Etsy (ETSY) went public in April at $16 and nearly doubled to close at $30 on its first day of trading. Etsy’s first day jump proved short-lived — since then the stock has given back almost all of its opening-day gains in light of several developments that have been perceived negatively by investors.
Though the topic of counterfeit goods on Etsy isn’t a recent revelation, concerns mounted following an analyst report suggesting up to two million items (5% of all merchandise sold on Etsy) may be counterfeit or infringe on either a copyright or trademark. Investors have brought a class-action suit against the company, alleging that Etsy made “false and misleading statements” about the counterfeit issue. Next, in its first announcement of quarterly results since going public, Etsy posted an adjusted loss of $0.84/share versus both Street expectations for a profit of $0.03/share and a loss of $0.01/share in the same quarter last year. Management attributed the quarterly loss to 1) investment in market and product development aimed at driving growth, 2) restructuring costs, and 3) the strong dollar dampening buyer activity outside of the U.S. (lowering demand for USD denominated goods)
Finally, there are reports that Amazon is actively reaching out to sellers on Etsy’s platform, surveying their interest in a new artisan-focused platform called Amazon Handmade. This is raising questions about Etsy’s ability to defend and grow its do-it-yourself niche.

[DIRECTIVE 1] In the Etsy passage, what adjusted loss per share did Etsy report in its first quarterly results as a public company?
[DIRECTIVE 2] Copy the Etsy passage from "Etsy (ETSY) went" up to and including "negatively by investors.".
The material after this point isn't needed.

[DATASET EXCERPT]
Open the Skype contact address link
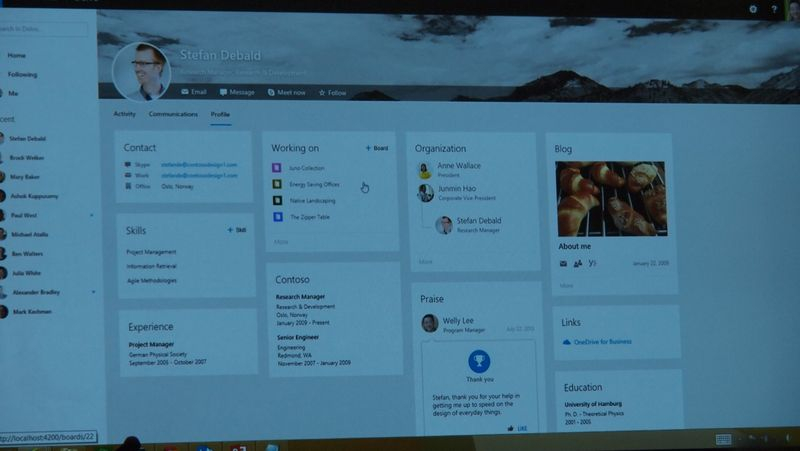The width and height of the screenshot is (800, 451). click(199, 164)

[WORKED ANSWER 1] $0.84 per share

[WORKED ANSWER 2]
Etsy (ETSY) went public in April at $16 and nearly doubled to close at $30 on its first day of trading. Etsy’s first day jump proved short-lived — since then the stock has given back almost all of its opening-day gains in light of several developments that have been perceived negatively by investors.